(Part of a data file)
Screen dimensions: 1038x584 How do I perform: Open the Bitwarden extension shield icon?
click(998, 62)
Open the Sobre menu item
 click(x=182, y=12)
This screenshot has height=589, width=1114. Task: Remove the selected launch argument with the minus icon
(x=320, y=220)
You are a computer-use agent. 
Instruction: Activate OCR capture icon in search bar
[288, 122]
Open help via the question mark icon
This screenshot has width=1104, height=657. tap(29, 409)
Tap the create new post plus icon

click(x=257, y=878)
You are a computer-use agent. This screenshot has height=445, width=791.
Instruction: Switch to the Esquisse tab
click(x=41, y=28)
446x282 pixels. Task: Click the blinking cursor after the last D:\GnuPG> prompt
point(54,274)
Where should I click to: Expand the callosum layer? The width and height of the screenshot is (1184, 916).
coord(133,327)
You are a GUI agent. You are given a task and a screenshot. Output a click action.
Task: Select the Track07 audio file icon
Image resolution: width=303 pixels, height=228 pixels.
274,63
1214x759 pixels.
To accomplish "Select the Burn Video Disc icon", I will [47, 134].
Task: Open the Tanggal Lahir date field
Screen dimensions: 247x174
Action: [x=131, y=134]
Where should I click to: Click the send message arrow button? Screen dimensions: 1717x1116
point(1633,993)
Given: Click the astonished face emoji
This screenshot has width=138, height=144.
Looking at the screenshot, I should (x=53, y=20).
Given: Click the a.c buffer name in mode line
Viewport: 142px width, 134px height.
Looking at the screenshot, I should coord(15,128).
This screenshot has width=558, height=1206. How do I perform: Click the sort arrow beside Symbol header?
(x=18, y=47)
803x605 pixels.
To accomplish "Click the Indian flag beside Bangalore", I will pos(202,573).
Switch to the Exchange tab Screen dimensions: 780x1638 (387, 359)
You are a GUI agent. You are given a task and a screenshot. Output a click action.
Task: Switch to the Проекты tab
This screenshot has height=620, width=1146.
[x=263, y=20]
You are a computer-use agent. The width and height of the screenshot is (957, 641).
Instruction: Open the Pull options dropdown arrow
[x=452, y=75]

WHAT TO DO: Please write out all of the items above again, word for word.

COMPLETE RESPONSE:
Screen dimensions: 1038x584 How do I perform: Open the Bitwarden extension shield icon?
click(998, 62)
Open the Sobre menu item
 click(x=182, y=12)
This screenshot has height=589, width=1114. Task: Remove the selected launch argument with the minus icon
(x=320, y=220)
You are a computer-use agent. 
Instruction: Activate OCR capture icon in search bar
[288, 122]
Open help via the question mark icon
This screenshot has width=1104, height=657. tap(29, 409)
Tap the create new post plus icon

click(x=257, y=878)
You are a computer-use agent. This screenshot has height=445, width=791.
Instruction: Switch to the Esquisse tab
click(x=41, y=28)
446x282 pixels. Task: Click the blinking cursor after the last D:\GnuPG> prompt
point(54,274)
Where should I click to: Expand the callosum layer? The width and height of the screenshot is (1184, 916).
coord(133,327)
You are a GUI agent. You are given a task and a screenshot. Output a click action.
Task: Select the Track07 audio file icon
Image resolution: width=303 pixels, height=228 pixels.
274,63
1214x759 pixels.
To accomplish "Select the Burn Video Disc icon", I will [47, 134].
Task: Open the Tanggal Lahir date field
Screen dimensions: 247x174
Action: [x=131, y=134]
Where should I click to: Click the send message arrow button? Screen dimensions: 1717x1116
point(1633,993)
Given: Click the astonished face emoji
This screenshot has width=138, height=144.
Looking at the screenshot, I should (x=53, y=20).
Given: Click the a.c buffer name in mode line
Viewport: 142px width, 134px height.
Looking at the screenshot, I should coord(15,128).
This screenshot has width=558, height=1206. How do I perform: Click the sort arrow beside Symbol header?
(x=18, y=47)
803x605 pixels.
To accomplish "Click the Indian flag beside Bangalore", I will pos(202,573).
Switch to the Exchange tab Screen dimensions: 780x1638 (387, 359)
You are a GUI agent. You are given a task and a screenshot. Output a click action.
Task: Switch to the Проекты tab
This screenshot has height=620, width=1146.
[x=263, y=20]
You are a computer-use agent. The width and height of the screenshot is (957, 641).
Instruction: Open the Pull options dropdown arrow
[x=452, y=75]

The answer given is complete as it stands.